(Data on locating visible targets)
╭──

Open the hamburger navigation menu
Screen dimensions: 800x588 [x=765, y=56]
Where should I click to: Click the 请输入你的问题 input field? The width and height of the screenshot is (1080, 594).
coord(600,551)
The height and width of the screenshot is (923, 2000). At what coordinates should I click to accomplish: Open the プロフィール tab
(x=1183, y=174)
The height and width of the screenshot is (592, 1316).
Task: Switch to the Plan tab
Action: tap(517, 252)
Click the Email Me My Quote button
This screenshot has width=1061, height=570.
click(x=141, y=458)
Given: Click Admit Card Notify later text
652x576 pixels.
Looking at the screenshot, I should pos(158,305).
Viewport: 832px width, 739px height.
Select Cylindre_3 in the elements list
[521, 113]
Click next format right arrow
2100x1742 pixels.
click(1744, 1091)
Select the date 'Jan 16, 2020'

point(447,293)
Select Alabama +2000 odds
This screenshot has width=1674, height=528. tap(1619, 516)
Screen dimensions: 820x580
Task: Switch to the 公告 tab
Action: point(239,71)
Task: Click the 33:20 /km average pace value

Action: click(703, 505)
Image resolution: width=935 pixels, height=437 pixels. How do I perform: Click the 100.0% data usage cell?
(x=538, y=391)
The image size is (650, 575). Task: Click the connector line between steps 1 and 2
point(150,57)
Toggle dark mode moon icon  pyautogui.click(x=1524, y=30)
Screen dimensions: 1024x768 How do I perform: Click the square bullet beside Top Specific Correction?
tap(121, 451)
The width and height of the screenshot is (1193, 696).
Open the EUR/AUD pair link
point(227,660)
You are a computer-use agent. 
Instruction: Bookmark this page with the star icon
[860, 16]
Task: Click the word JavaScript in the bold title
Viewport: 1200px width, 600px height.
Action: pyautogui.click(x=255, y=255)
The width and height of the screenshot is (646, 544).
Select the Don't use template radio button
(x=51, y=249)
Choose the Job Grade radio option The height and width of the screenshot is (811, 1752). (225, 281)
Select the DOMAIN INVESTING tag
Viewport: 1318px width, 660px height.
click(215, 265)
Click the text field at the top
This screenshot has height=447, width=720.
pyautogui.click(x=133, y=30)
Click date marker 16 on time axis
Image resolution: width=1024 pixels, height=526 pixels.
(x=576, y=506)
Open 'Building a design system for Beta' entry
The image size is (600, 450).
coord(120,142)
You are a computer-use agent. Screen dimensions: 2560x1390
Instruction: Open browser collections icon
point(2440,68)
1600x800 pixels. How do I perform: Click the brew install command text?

╰──

▸ What this task involves
Reproduce the data starting at the line containing "Screen dimensions: 1024x768" and ending at the line containing "Choose the Job", requests included. Scale every coordinate in the answers by 1.1 and round each to a whole number, with halves rounded up.

▸ Task solution
Screen dimensions: 1024x768 How do I perform: Click the square bullet beside Top Specific Correction?
tap(133, 496)
The width and height of the screenshot is (1193, 696).
Open the EUR/AUD pair link
point(250,726)
You are a computer-use agent. 
Instruction: Bookmark this page with the star icon
[946, 18]
Task: Click the word JavaScript in the bold title
Viewport: 1200px width, 600px height.
Action: pyautogui.click(x=281, y=281)
The width and height of the screenshot is (646, 544).
Select the Don't use template radio button
(x=56, y=274)
Choose the Job Grade radio option The height and width of the screenshot is (811, 1752). (248, 309)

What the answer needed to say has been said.